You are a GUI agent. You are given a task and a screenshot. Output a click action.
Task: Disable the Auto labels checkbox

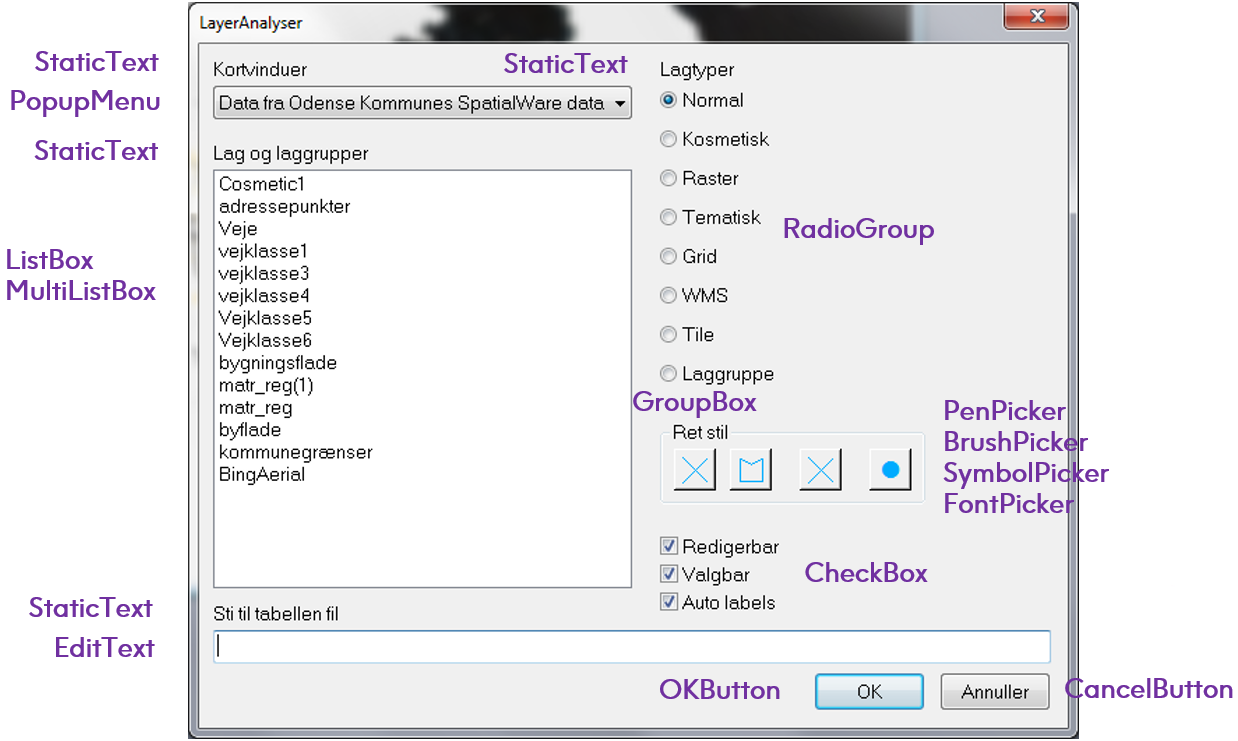[668, 601]
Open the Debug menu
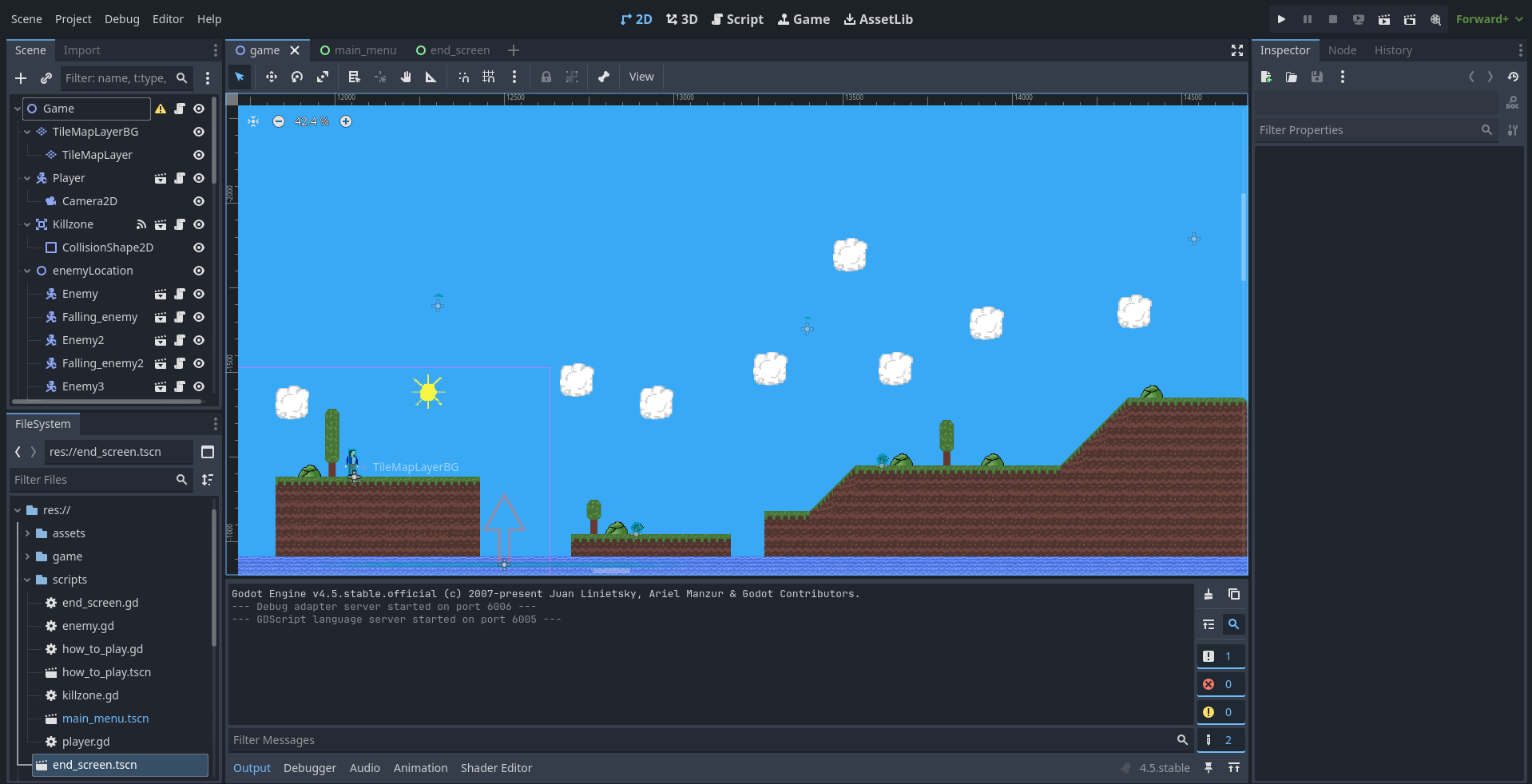This screenshot has width=1532, height=784. coord(121,19)
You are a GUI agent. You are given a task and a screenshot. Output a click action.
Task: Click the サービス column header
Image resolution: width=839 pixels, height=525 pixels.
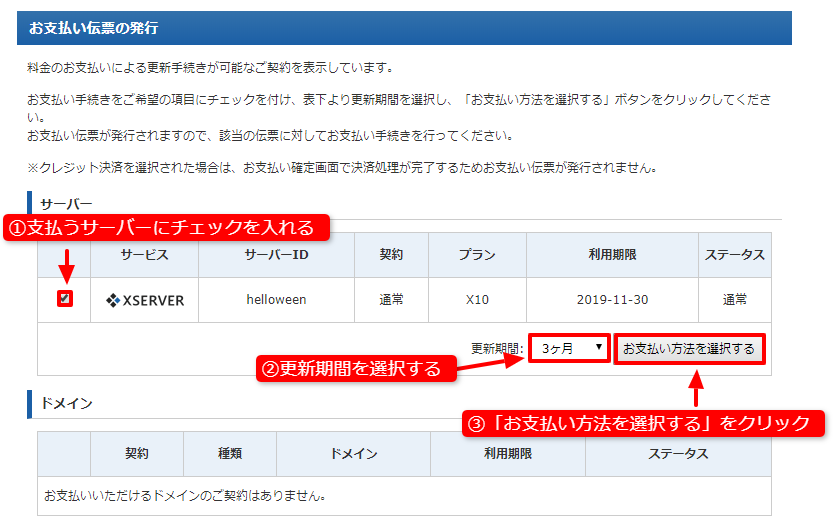pyautogui.click(x=144, y=255)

######

▸ TASK STATEMENT
Would you copy out all the data exactly, without the images?

▸ THE ANSWER
You are a GUI agent. You are given a task and a screenshot. Output a click action.
Task: Disable the Auto labels checkbox

[668, 601]
Open the Debug menu
This screenshot has width=1532, height=784. coord(121,19)
You are a GUI agent. You are given a task and a screenshot. Output a click action.
Task: Click the サービス column header
Image resolution: width=839 pixels, height=525 pixels.
pyautogui.click(x=144, y=255)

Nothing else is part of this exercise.